In the case of the treatment that Native American children were subjected to for more 150 years, from 1819-1969, as government- and religious-funded schools in more than 400 locations in 37 states stripped away their families, languages, cultures and identities, an apology came from President Joe Biden last week delivered at the Gila River Indian Community near Phoenix.
Biden was the first American president to do so. It was the leadership of Secretary of the Interior Deb Haaland, a member of the Laguna Pueblo and the first Native American Cabinet Secretary, who helped make that happen. Her grandparents were forced into Indian boarding schools as children.

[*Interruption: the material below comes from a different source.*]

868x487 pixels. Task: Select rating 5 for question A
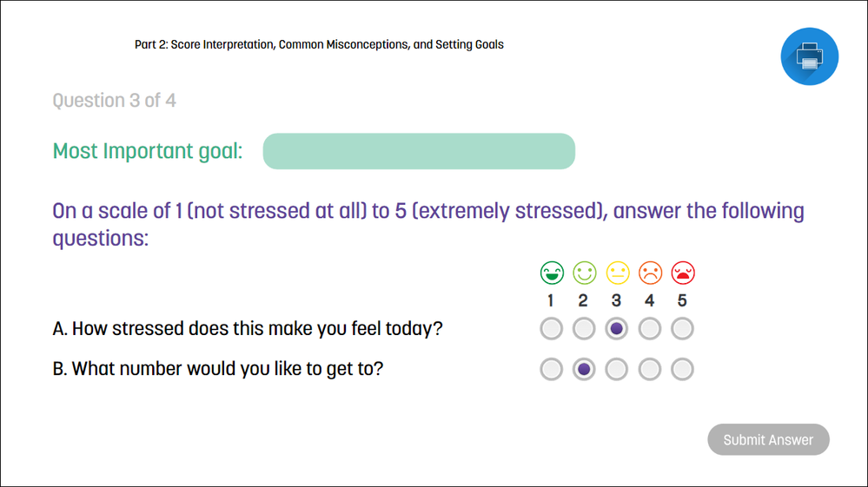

It was a long time coming.
The statistics and the stories are accumulating, and they are grim. Some 19,000 children, some as young as 4 years old, were forcibly removed from their homes, and 1,000 died while attending the schools. There are still unmarked graves with relatives still searching for their ancestors.
Traumatized children suffered distance from family, mandatory farm work, cropped hair and European dress, physical punishment for using their native language, psychological and sexual abuse. As the president said, “One of the most horrific chapters in American history.”

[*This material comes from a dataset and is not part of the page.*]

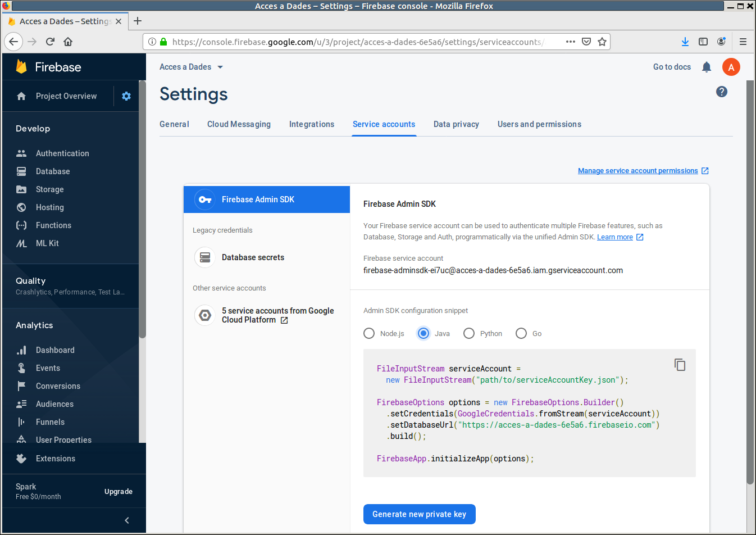Switch to the Cloud Messaging tab
The width and height of the screenshot is (756, 535).
pyautogui.click(x=239, y=124)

Last year, History Colorado released an initial history of boarding school events and is continuing its research with state funding for another year.
This also went on at the Fort Lewis Indian Boarding School from 1891-1910 not far from Durango, south of Hesperus on the grounds of the former Fort Lewis military encampment that would go on to become a two-year college before relocating instruction to Durango.
The college began a reconciliation process in 2019 as an attempt to own its role in the history of forced assimilation by establishing a Committee on FLC History, hosting listening sessions to open dialogue and develop recommendations and removing campus installations that incorrectly depicted its past.
All Indigenous people, boarding school survivors and their descendants, suffer the trauma of this time. Biden’s words were an important first step toward continued reconciliation and healing. Action must come next.